At one point, Tamirat Tola was there with the leading pack – shoulder to shoulder and shoe to shoe.
So he wasn’t. He left them so quickly. No question of catching it either.
Tola led a double by Ethiopia in the men’s marathon at the world championships on Sunday, opening a wide lead late in the race and crossing the finish line.
Tola, 30, finished in a championship record time of 2 hours, 5 minutes, 36 seconds on a fast, flat course that offered plenty of scenic views to soak up. His teammate Mosinet Geremew retained the silver, finishing 68 seconds behind Tola. Bashir Abdi of Belgium took bronze.
“I tried to prepare myself for a long time” for this, Tola said through an interpreter. “It was my dream.”
Even in dreams there are seldom victories by this conviction of a margin. Tola never looked back after walking away.
Well, maybe a few times. But no one was close to catching up as the 2017 world silver medalist continued to build and expand his lead. The previous championship record was 2:06:54, set by Kenya’s Abel Kirui at the 2009 World Championships in Berlin.
It’s a sign of Tola’s dominance: Geremew’s time also eclipsed the championship record. It was another silver medal for Geremew, who finished second at the world championships in the 2019 Doha heat.
“I am very happy because we have gold and silver,” Geremew said.
In 2019, Lelisa Desisa led the way for Ethiopia. On Sunday, however, the reigning world champion tried to follow but couldn’t keep up the pace. American racer and University of Oregon star Galen Rupp was in the lead pack for much of the race before falling back and finishing 19th. Rupp, 36, received loud cheers from fans lining the course, some of whom followed while riding their bikes.
It was a way of following Tola.
The real race was for the money, Abdi, 33, pushing Geremew to the finish before running out of steam. Cameron Levins of Canada was fourth and Geoffrey Kamworor of Kenya was fifth. Kamworor is getting back to form after recovering from a broken leg he suffered when he was hit by a motorbike in 2020.
For Tebello Ramakongoana of Lesotho, it was quite a journey just to get to the starting line. He arrived in Portland after a journey of about 40 hours, but his luggage did not survive. This included its running gear.
Sandra Cress, who worked in the transportation operations office in Portland for World Athletics, helped him secure socks, leggings and a pair of Nike shoes.
“It was fun to be able to follow him in the race, and it was easy to recognize him as the only runner in white leggings,” Cress wrote in a text.
Ramakongoana finished 35th – and with a great story.
Runners were able to pick up the pace with temperatures hovering around a comfortable 57 degrees Fahrenheit (13.9 Celsius) and cloud cover. It’s quite a contrast to the conditions at the world championships in Doha when the men’s marathon was held at midnight to avoid the scorching heat. The temperature was still around 84 degrees Fahrenheit (29 Celsius).
After a slight delay, 1972 Olympic marathon champion Frank Shorter started the race which sent runners on a three-loop course that finished in front of the University of Autzen Stadium. Oregon. The route passed through the towns of Eugene and Springfield.
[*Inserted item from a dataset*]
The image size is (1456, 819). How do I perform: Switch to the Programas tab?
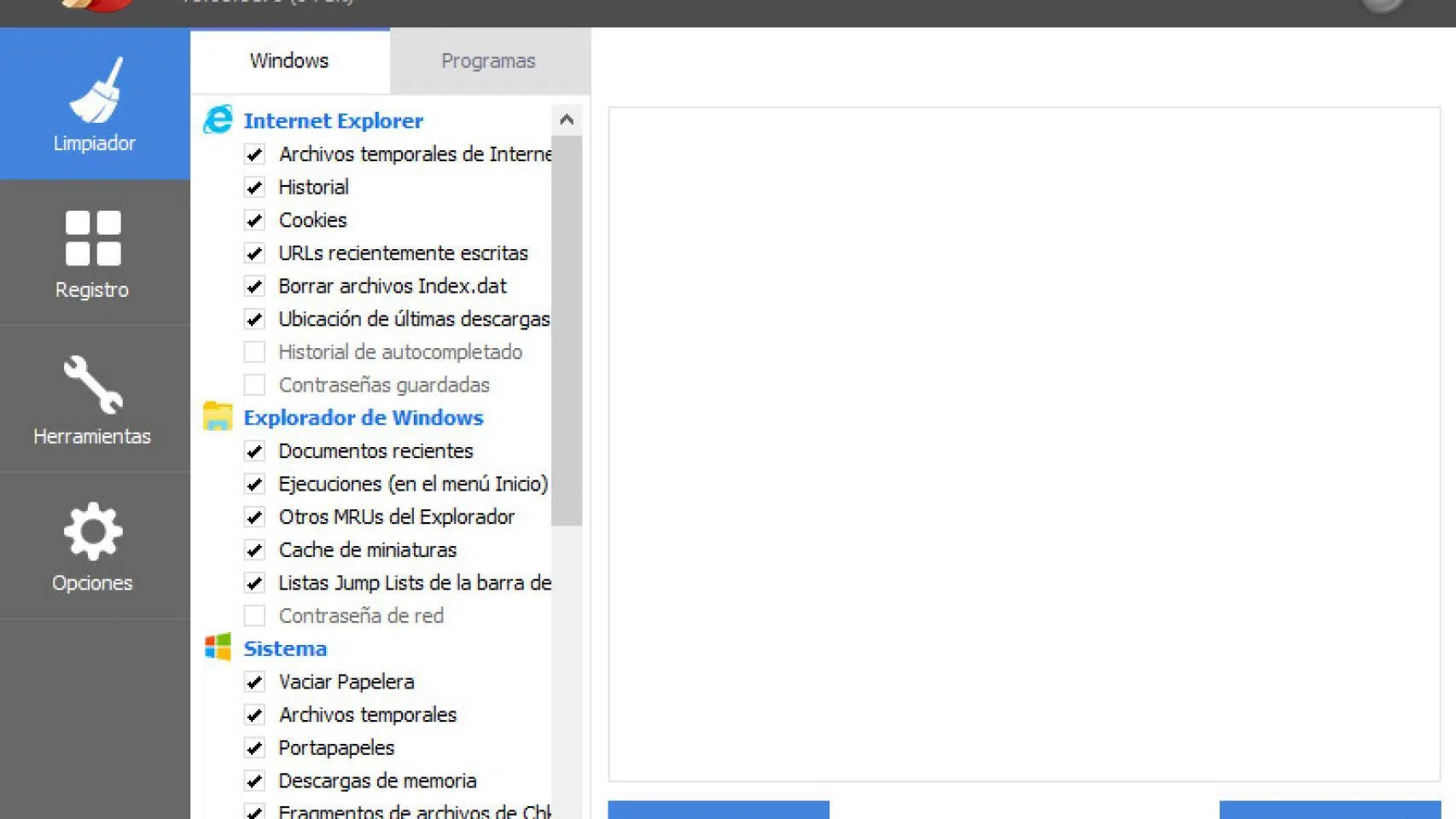click(x=488, y=61)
The course crossed the Willamette River and ventured along Pre’s Trail, the running trail named for University of Oregon running icon Steve Prefontaine, who died in a car accident in 1975.
The field was missing Kengo Suzuki after the Japanese team had a few cases of testing positive for COVID-19. Also not running was Kenyan marathon runner Lawrence Cherono, who was provisionally suspended by the Athletics Integrity Unit after testing positive for a banned substance.